### REQUIRED ACTION
The response should consist solely of the lines running from the line with "Screen dimensions: 171x125" to the end of the data, retyped exactly.

Dataset entries
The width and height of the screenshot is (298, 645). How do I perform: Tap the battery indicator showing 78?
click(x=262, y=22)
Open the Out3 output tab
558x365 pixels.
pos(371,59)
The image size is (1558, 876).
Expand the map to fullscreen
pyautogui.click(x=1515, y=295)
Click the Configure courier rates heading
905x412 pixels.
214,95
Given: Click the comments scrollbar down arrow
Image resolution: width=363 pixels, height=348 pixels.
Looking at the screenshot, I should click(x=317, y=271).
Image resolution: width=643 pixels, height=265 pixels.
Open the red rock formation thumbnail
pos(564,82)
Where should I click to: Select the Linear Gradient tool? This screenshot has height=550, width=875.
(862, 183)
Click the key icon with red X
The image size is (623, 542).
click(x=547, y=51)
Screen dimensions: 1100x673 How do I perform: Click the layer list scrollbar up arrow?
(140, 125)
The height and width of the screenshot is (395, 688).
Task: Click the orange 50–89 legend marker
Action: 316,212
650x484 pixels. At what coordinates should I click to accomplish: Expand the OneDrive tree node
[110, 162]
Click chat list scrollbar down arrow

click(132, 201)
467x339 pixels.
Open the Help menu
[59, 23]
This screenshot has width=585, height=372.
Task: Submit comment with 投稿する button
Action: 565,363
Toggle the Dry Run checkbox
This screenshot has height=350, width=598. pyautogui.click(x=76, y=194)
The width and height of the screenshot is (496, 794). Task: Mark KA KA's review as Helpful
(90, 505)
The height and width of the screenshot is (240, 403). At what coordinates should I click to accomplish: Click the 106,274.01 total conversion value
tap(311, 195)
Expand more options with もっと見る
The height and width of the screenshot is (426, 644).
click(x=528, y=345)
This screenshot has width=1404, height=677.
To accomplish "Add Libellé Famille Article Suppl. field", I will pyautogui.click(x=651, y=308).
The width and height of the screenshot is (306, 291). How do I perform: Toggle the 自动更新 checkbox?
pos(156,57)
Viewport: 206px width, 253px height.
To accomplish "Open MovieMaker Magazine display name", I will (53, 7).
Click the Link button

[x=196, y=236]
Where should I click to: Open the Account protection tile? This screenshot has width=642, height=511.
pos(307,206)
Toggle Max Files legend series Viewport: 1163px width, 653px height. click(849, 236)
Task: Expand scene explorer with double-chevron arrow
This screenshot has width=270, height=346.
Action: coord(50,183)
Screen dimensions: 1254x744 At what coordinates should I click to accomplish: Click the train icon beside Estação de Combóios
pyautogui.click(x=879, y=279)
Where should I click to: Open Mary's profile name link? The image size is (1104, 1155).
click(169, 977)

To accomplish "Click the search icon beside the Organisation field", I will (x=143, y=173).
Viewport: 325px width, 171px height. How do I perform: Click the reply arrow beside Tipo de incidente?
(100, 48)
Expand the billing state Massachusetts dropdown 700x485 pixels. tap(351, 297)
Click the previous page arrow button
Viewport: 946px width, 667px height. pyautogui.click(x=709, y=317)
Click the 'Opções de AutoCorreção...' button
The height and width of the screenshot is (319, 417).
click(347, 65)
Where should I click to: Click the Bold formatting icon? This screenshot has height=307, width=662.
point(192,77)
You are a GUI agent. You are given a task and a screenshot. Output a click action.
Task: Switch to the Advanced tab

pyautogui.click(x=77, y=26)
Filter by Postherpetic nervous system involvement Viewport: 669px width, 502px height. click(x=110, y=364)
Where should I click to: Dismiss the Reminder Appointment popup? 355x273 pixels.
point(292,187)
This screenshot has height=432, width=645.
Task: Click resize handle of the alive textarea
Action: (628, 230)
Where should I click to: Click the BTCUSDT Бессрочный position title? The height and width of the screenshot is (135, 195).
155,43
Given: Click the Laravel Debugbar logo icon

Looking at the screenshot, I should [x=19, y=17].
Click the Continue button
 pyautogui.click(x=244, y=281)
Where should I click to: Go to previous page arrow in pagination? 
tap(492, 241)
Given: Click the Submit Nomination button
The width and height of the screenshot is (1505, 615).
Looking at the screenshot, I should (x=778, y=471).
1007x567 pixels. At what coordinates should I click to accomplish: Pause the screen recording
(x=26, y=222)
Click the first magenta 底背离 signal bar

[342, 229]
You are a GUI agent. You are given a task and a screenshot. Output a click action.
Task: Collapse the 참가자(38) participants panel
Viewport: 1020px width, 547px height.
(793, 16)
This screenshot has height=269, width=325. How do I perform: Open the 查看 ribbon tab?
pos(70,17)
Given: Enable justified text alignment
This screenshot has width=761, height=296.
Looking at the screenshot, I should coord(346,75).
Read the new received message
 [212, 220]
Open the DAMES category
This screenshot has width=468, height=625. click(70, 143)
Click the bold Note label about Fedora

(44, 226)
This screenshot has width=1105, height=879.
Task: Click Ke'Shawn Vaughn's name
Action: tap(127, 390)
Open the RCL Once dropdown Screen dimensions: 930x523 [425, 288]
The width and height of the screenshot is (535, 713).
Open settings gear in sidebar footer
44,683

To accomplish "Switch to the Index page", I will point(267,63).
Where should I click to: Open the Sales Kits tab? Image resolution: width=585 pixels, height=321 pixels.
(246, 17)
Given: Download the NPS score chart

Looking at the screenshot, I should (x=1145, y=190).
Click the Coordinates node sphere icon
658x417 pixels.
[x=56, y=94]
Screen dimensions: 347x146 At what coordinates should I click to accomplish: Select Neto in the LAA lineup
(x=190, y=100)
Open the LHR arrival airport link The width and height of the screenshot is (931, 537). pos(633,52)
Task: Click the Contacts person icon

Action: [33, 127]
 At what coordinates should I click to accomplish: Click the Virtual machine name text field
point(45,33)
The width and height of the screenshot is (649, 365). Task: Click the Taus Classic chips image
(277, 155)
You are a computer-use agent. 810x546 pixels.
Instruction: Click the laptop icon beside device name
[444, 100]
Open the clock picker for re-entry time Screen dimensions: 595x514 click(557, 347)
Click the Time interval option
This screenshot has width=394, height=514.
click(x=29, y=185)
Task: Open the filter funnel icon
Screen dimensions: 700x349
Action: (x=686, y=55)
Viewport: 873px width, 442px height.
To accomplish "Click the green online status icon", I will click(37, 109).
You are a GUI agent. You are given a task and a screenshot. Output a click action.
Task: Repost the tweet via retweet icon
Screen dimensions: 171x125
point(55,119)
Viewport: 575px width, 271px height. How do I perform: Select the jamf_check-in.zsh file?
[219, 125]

### ANSWER TO THE EXERCISE
Screen dimensions: 171x125
point(55,119)
Viewport: 575px width, 271px height. How do I perform: Select the jamf_check-in.zsh file?
[219, 125]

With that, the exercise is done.